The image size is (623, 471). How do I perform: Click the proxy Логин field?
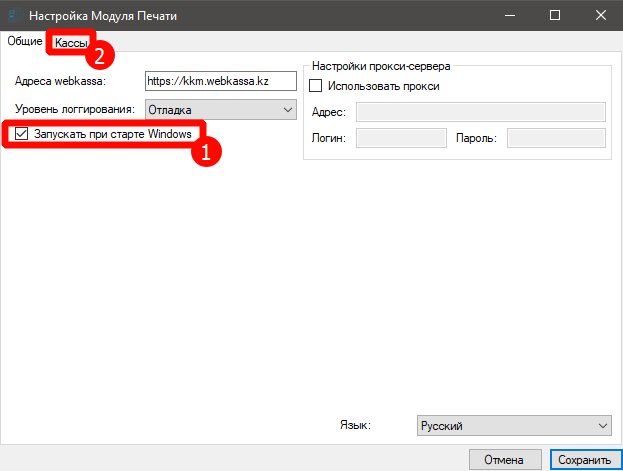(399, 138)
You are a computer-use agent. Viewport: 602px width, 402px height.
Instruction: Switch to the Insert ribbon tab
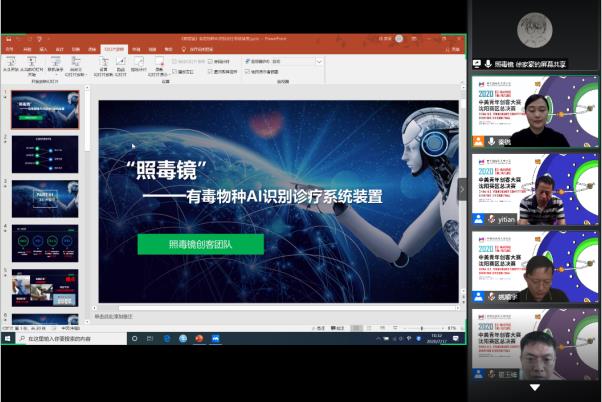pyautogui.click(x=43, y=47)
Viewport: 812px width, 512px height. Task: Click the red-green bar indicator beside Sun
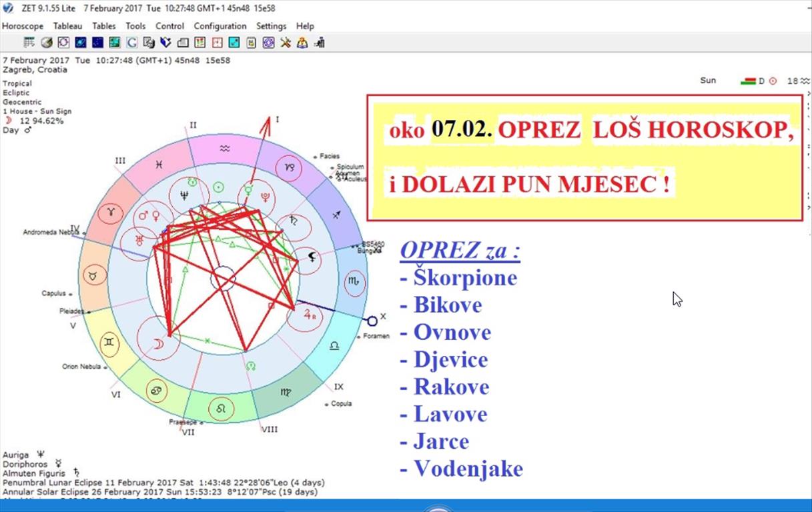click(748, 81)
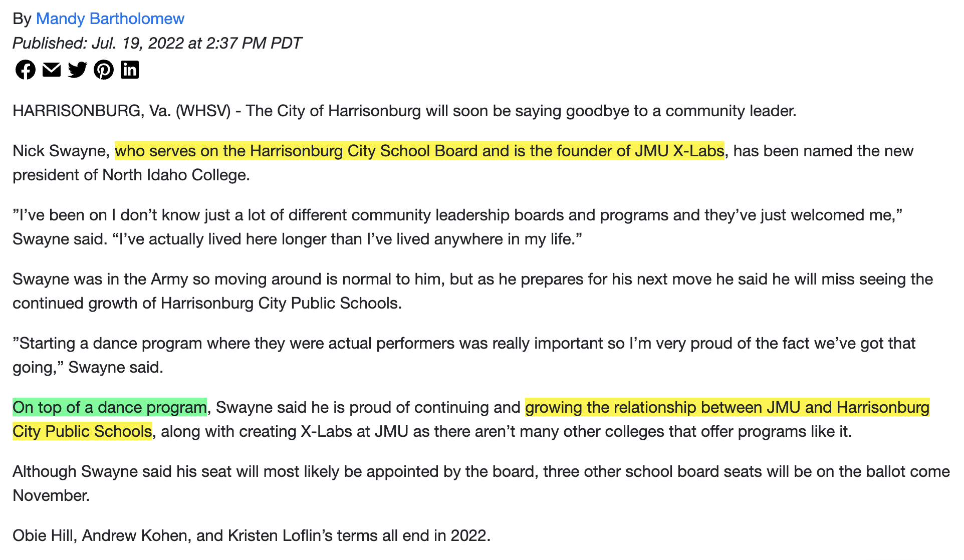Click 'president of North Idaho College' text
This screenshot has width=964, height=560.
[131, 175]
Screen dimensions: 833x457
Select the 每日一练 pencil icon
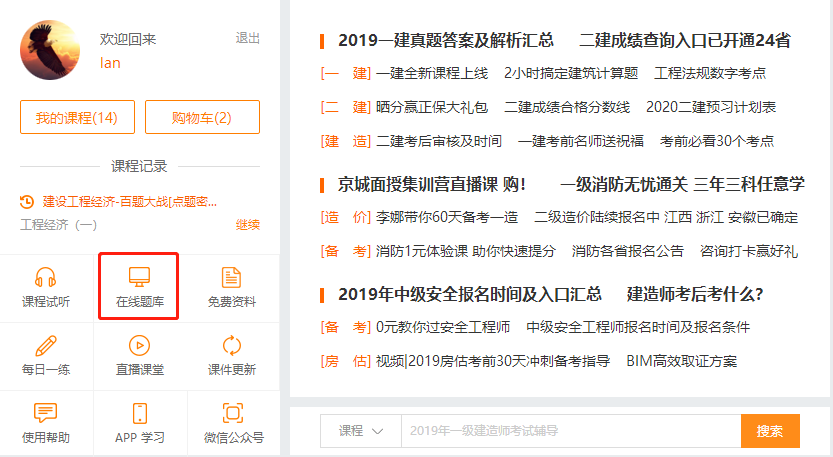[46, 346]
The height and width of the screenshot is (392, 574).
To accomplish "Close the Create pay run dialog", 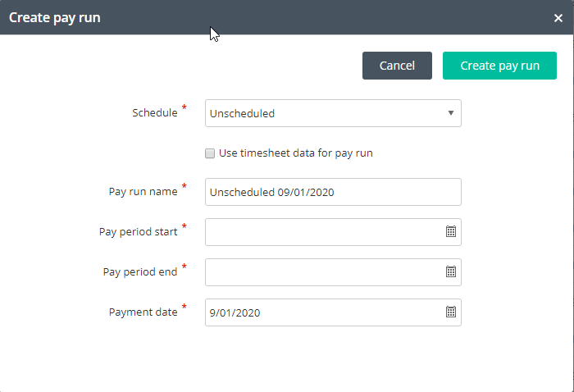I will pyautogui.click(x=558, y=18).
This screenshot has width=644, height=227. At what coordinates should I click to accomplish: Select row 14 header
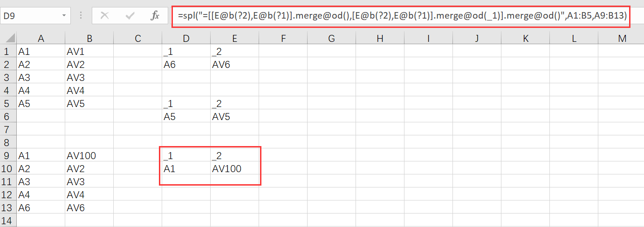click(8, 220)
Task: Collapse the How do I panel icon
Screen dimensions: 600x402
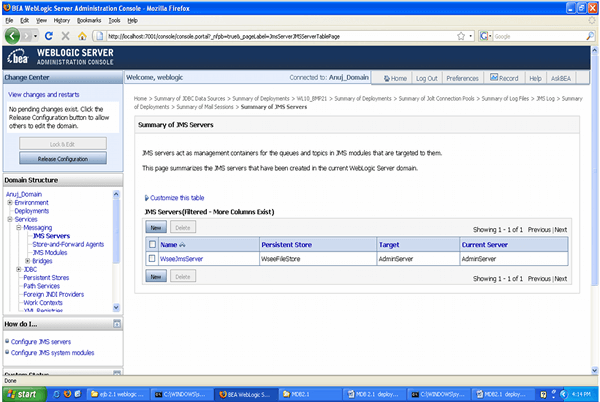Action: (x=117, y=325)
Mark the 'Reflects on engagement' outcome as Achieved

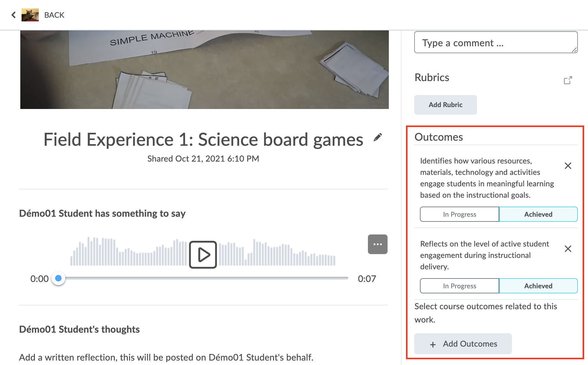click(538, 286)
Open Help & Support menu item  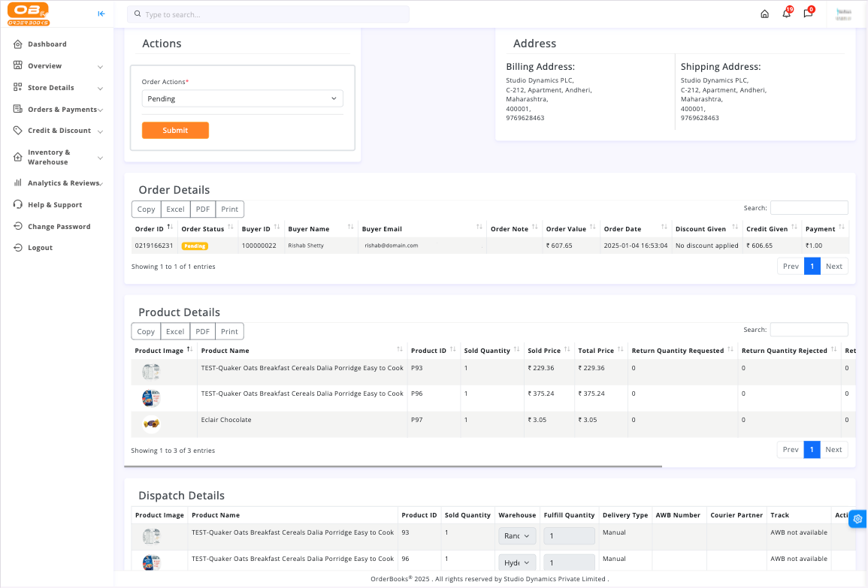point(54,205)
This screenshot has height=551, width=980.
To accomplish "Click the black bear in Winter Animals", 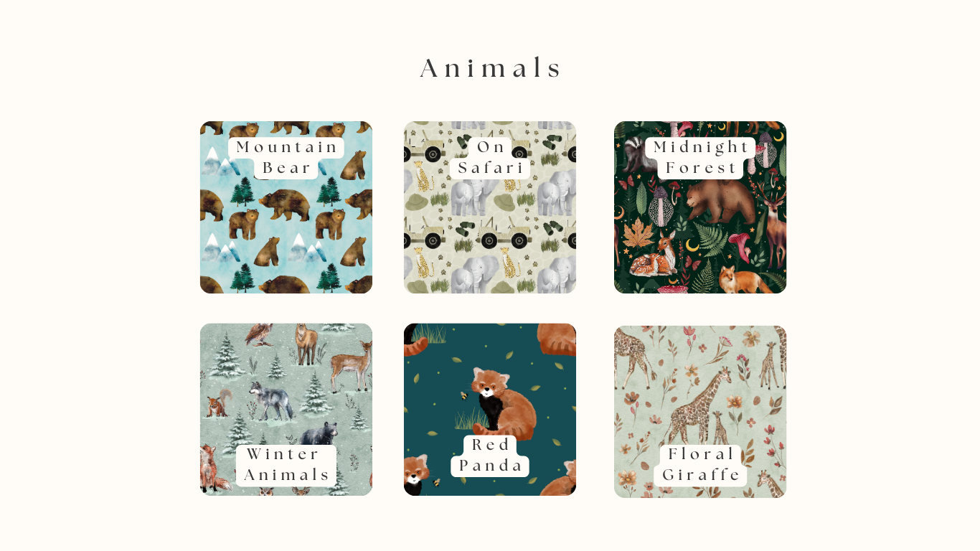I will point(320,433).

=== YOUR INSTRUCTIONS ===
Could you copy, exactly and with no pictures, each line from the first one above to the line holding "The height and"?

=== RESULT FOR THIS EXERCISE ===
The image size is (623, 471). How do I perform: Click the proxy Логин field?
(399, 138)
You are a computer-use agent. Viewport: 602px width, 402px height.
Instruction: Switch to the Insert ribbon tab
pyautogui.click(x=43, y=47)
Viewport: 812px width, 512px height. Task: Click the red-green bar indicator beside Sun
click(748, 81)
Click 'president of North Idaho College' text
This screenshot has width=964, height=560.
[131, 175]
Screen dimensions: 833x457
Select the 每日一练 pencil icon
[46, 346]
The height and width of the screenshot is (392, 574).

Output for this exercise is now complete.